There are plethora kind of modelisations to compute a quantitative outputs.
There is the KNN (K-Nearest-Neighbors) used as regression even if it is more known for classification. You just must use the right object of the library you are using. For instance in scikit-learn
there are KNeighborsClassifier
and KNeighborsRegressor
. The main problem with this algorithm is it is slow. And it is clearly a big issue with large dimensionalities dataset (more than 100) which is not your case.
There is linear regressions. Many kind available like OLS, Ridge based on the OLS but with more constraints, Lasso and so on. Generally these are ones the fastest in training. There are certainly the easier to explain too.
Decision tree (random forest for many decisions tree aggregated in one model, more used than decision tree alone). It is very good in training, so to explain a phenomenon is good with this, less easy than linear regression but possible. But as far as I know, it is bad in learning (for one single tree, random forest has the property to make trees correcting other trees so it is not concerning random forest). So not good to predict in a regression case. There is a great pros, you do not need to treat the data before: standardisation and so on. It is slower than linear models that is the cons.

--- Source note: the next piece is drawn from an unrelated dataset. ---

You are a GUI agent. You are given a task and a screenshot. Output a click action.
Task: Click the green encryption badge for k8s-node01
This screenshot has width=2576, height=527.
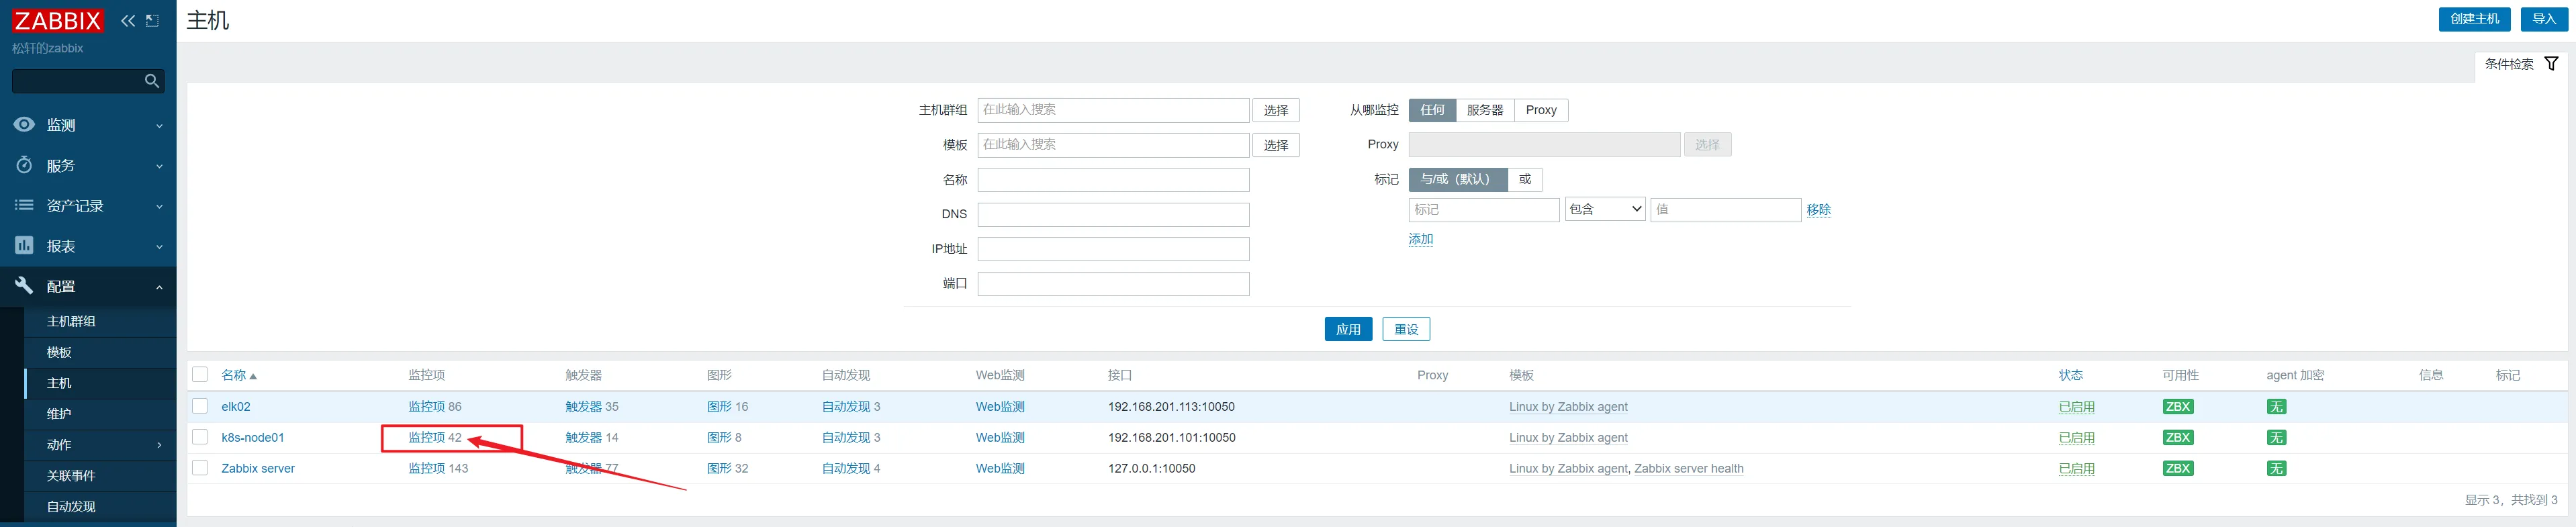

For suggestions of litterature, I do not know your level to suggest you any litterature. In available litterature from PhD ppl who published their works, you must be great in maths. That is not always the case for every ML user and they do not always need it(an high very high level in maths) actually. Besides you have a constraint of time because you talked about stream data, and here a language and a library can be a huge difference in time execution for a same method, and I do not think university papers will guide you on this point. And even if you are using stream data, we do not know if you want an explanation of the phenomenon or a prediction of it no matter why. That can change totally the model you will use.